The plan is to divide the merged company into three separate publicly traded entities, including an agriculture operation that would be larger than market leaders Monsanto Co. and Syngenta AG.
The companies said Wilmington, Delaware, will be the headquarters for the combined agricultural business, but Indianapolis—where Dow AgroSciences, which has about 1,500 employees—will be one of its two “global business centers.”
The European Commission this month delayed its decision deadline until Feb. 6 as it sought additional information about the transaction. Liveris said the value created by the deal made the wait worthwhile.
“That’s worth a few months of delay,” he said in the interview.
DuPont CEO Ed Breen on Tuesday said he now expects the deal to close by the end of March.
“We continue to work constructively with regulators in key jurisdictions to close the merger as soon as possible,” Breen said in the company’s third-quarter earnings statement. “In the event that regulators in those jurisdictions use their full allotted time, closing would be expected to occur in the first quarter of 2017.”
Liveris wouldn’t say whether the companies planned to sell assets to help win approval.
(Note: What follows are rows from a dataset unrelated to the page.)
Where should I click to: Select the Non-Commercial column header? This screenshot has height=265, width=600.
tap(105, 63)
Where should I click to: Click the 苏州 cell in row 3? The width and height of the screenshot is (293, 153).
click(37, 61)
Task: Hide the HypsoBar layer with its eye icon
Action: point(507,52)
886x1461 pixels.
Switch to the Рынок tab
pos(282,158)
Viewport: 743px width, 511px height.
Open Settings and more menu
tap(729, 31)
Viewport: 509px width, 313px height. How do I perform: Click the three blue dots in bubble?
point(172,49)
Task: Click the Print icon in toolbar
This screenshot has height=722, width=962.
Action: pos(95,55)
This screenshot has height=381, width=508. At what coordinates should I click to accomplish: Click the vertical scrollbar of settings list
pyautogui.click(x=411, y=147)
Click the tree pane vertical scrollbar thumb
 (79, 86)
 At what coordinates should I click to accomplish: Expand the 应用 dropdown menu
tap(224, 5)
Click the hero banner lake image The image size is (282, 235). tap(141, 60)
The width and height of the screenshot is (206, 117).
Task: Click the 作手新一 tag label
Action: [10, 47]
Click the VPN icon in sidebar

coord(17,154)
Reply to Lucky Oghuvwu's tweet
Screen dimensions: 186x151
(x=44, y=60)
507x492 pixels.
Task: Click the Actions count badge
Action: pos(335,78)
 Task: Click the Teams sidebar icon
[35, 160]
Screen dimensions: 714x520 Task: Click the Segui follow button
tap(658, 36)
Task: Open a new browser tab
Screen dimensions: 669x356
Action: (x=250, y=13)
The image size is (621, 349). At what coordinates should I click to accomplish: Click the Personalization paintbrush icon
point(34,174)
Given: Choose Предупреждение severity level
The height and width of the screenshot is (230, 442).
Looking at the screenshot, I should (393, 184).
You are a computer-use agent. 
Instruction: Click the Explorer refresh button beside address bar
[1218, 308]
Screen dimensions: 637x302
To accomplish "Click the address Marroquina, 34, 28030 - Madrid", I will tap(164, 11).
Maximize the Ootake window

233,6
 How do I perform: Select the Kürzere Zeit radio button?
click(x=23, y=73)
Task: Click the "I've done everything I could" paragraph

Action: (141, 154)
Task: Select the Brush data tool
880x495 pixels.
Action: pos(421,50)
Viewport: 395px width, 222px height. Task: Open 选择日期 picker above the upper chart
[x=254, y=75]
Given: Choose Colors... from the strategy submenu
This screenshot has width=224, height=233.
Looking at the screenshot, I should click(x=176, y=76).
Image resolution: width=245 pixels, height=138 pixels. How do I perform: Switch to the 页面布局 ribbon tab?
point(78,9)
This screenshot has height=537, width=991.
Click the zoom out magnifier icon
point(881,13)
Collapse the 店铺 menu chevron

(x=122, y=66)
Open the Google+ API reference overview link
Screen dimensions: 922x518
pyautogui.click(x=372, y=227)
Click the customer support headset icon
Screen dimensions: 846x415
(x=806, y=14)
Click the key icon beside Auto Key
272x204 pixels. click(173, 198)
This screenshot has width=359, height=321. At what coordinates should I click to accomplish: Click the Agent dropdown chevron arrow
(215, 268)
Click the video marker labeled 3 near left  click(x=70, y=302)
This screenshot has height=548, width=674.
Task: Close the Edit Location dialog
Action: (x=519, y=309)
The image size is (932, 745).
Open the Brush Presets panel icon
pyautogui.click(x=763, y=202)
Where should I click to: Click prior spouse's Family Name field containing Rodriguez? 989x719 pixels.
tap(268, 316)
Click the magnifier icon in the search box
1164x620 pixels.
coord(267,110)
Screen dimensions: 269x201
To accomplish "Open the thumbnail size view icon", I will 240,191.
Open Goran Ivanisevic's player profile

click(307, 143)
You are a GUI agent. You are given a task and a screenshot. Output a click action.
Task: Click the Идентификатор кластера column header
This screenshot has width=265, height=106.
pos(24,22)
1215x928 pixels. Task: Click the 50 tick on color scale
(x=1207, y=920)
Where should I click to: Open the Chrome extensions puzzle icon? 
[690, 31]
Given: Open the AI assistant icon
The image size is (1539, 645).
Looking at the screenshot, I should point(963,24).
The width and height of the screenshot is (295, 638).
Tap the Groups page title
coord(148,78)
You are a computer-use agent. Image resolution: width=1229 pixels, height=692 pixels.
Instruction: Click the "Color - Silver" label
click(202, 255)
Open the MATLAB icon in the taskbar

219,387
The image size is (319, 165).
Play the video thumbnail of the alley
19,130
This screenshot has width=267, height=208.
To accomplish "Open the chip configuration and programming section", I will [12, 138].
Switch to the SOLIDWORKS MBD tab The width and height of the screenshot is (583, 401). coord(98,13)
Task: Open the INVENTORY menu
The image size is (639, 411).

Bloomberg reported this month that Dow is seeking a buyer for its copolymers business to ease regulators’ concerns. Likewise, DuPont is planning to sell an herbicides business, Bloomberg also reported.
Liveris, 62, has spent four decades at Dow, including more than a decade as chairman and chief executive officer. He will become chairman of the combined company, DowDuPont Inc., and plans to step down after the deal goes through. Breen will serve as CEO.
Dow Chemical shares rose 1.7 percent Thursday morning, to $54.66 each.